The Weekly Shop

I do not miss the self-checkout loudly announcing “Unexpected item in bagging area”, whereupon everyone in the shop glares at you, clearly an apprentice-shoplifter.  I have not come across a self-checkout in Bermuda supermarkets.

Last week's shop

Last week’s shop

Prices in $, 1$ =60p approx.

Meat  slightly +++

Vegetables ++

Sliced bread ++++

Chocolate +++++

Bill total : $250 approx.

 

 

There is an excellent website: Bermuda4U that gives a brief line on each of the main supermarkets on Bermuda and contact details with addresses are to be found at Bermuda.com.  In summary there are around 20 small independent variety stores and then 6 larger businesses  – Lindo’s, Marketplace, Supermart, Miles Market, Arnolds and Harrington Hundreds.  While I have given you links to websites, don’t get your hopes up ….. there is no online grocery shopping and no home delivery for your weekly shop. 😦

If I am honest I probably do miss that aspect

 

 

My first experience in a Bermuda supermarket was akin to an attack of social anxiety – I didn’t know the rules, didn’t recognise the labels, and some items I didn’t even recognise as foods (these I later discovered are Christophenes, PawPaws and Cassava roots). In an English-speaking country how could it be so different?
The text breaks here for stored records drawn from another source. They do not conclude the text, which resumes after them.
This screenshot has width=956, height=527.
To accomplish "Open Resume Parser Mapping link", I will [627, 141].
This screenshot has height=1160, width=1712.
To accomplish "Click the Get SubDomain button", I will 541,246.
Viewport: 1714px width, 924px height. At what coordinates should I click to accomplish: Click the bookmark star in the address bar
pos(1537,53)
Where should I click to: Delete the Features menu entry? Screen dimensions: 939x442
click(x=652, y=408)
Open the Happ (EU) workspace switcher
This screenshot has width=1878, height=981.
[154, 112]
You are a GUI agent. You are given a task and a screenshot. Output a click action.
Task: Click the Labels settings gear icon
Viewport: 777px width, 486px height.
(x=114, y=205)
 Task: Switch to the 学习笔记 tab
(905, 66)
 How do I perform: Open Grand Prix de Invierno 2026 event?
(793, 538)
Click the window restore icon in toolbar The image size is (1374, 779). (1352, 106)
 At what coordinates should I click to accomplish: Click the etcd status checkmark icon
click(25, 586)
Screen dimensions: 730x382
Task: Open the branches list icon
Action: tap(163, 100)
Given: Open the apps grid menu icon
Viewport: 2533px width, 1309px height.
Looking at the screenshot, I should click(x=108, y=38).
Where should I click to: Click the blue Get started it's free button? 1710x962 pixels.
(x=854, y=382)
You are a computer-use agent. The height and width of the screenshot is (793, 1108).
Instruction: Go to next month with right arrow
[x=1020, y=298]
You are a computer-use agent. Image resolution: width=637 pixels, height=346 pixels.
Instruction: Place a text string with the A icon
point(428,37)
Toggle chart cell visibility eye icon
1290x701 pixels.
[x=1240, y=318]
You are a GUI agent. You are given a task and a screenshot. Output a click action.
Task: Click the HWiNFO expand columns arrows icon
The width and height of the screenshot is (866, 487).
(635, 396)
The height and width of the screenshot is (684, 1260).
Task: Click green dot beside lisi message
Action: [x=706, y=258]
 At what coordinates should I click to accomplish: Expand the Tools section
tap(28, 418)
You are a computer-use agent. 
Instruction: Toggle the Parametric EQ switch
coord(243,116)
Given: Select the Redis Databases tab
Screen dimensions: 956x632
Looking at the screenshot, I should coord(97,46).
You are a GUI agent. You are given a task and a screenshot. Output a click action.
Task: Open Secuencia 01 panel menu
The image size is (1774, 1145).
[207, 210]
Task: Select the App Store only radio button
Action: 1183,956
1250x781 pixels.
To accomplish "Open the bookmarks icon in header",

  • you don’t need coins or tokens for the trolleys
  • but you do need coins for tipping the bag packer ($1-2)
  • bag packers are a wonderful luxury
  • blue plastic bags are for recycling (see previous post)
  • paper bags will be doubled up, they don’t always have handles 
    should I tip this one?

    should I tip this one?

     

  • best to take your own re-usable bags – 3or 4 for one week’s shop
  • wine has to go into a brown paper bag inside a bigger brown paper bag
  • meat and veg go into small clear plastic bags first
  • produce is seasonal
  • buy two of things you like, it might not be there next week

For a British colony (Overseas Territory for the pedantic) I was surprised at the predominance of American products: Nestle, Heinz, Kraft, Kellogs.  It did not take me long, however, to find that Supermart stocks a limited range of Waitrose products – I go there if I feel a little homesick, or is it the other way round, hard to say, I have already confessed I am overwhelmed by some supermarket trips.  It’s the choice that seems so paralysing, being faced with even just two varieties of laundry detergent can be so hard if neither is a familiar name. Some names actually parachute me into my childhood memories – Tide, for example (some of my older readers will be certain it is still on the UK shelves – just checked, not in Ocado at any rate).

My Bermuda trolley looks quite different from my UK trolley but gradually it has become my “usual” weekly shop.

Frozen peas in boxes

Frozen peas in boxes

IMG_1080

 

 

 

 

 

 

 

 

 

 

 

 

I have discovered I like spaghetti (after 50 years), that UK bacon is so much nicer, even if it does come from Denmark, that black-eyed peas taste better then the music, that cassava pie is not to my taste, and that I really really miss Cadbury’s chocolate (available but would require a bank loan)

The grocery scene may be changing here though – when we first arrived which was not every long ago really, nothing much opened on Sunday but now MarketPlace are open 9-7 and some of the smaller places are open in the afternoon.  Harrington Hundreds has just announced it will open on Sunday mornings rather than the afternoon as apparently thats what its customers prefer.  The biggest change appeared in January this year, to an almost silent fanfare – alcohol can now be sold on Sundays, thanks to the Liquor Licence Amendment Act 2013, but not after 9pm on any day of the week.  Still you will not find Tesco, Sainsbury’s or Wallmart on Bermuda because only locally owned companies can set up a business.  But then what is the point of living abroad if I insist on English bread and butter?

2 thoughts on “The Weekly Shop

  1. Angela

    Go to Supermart on Front Street and you’ll find all the Waitrose brands, much cheaper than local/US brands. It took us nearly seven years to realize they stocked it! We buy English sliced bread frozen, then defrost it for toast. Also, the baker there is from the UK, so he makes fantastic, white bread buns that are great with your English bacon (also sold there). Hope you locate it sooner than we did. Great blog!